Covariance for Conic and Wedge Complete Filling

TL;DR

This paper reveals a covariance relation in three-dimensional fluid wetting phenomena, linking properties in wedge and cone geometries, which enhances understanding of interfacial behavior near critical points.

Contribution

It extends the concept of covariance from two-dimensional systems to three-dimensional geometries, providing new analytical relations and critical exponent insights for wetting phenomena.

Findings

Covariance relation holds in 3D wedge and cone geometries.

Valid for both short-ranged and long-ranged forces.

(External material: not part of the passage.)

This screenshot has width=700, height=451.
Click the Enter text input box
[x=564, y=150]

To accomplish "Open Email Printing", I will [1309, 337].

Identifies critical exponents and amplitudes in confining geometries.

Abstract

Interfacial phenomena associated with fluid adsorption in two dimensional systems has recently been shown to exhibit hidden symmetries, or covariances, which precisely relate local adsorption properties in different confining geometries. We show that covariance also occurs in three dimensional systems and is likely to be verifiable experimentally and in Ising model simulations studies. Specifically, we study complete wetting in wedge (W) and cone (C) geometries as bulk coexistence is approached and show that the equilibrium mid-point heights satisfy $l_c (h,\alpha)=l_w(\frac{h}{2} ,\alpha),$ where $h$ measures the partial pressure and $\alpha$ is the tilt angle. This covariance is valid for both short-ranged and long-ranged intermolecular forces and identifies both leading and next-to-leading order critical exponents and amplitudes in the confining geometries. Connection with capillary condensation-like phenomena is also made.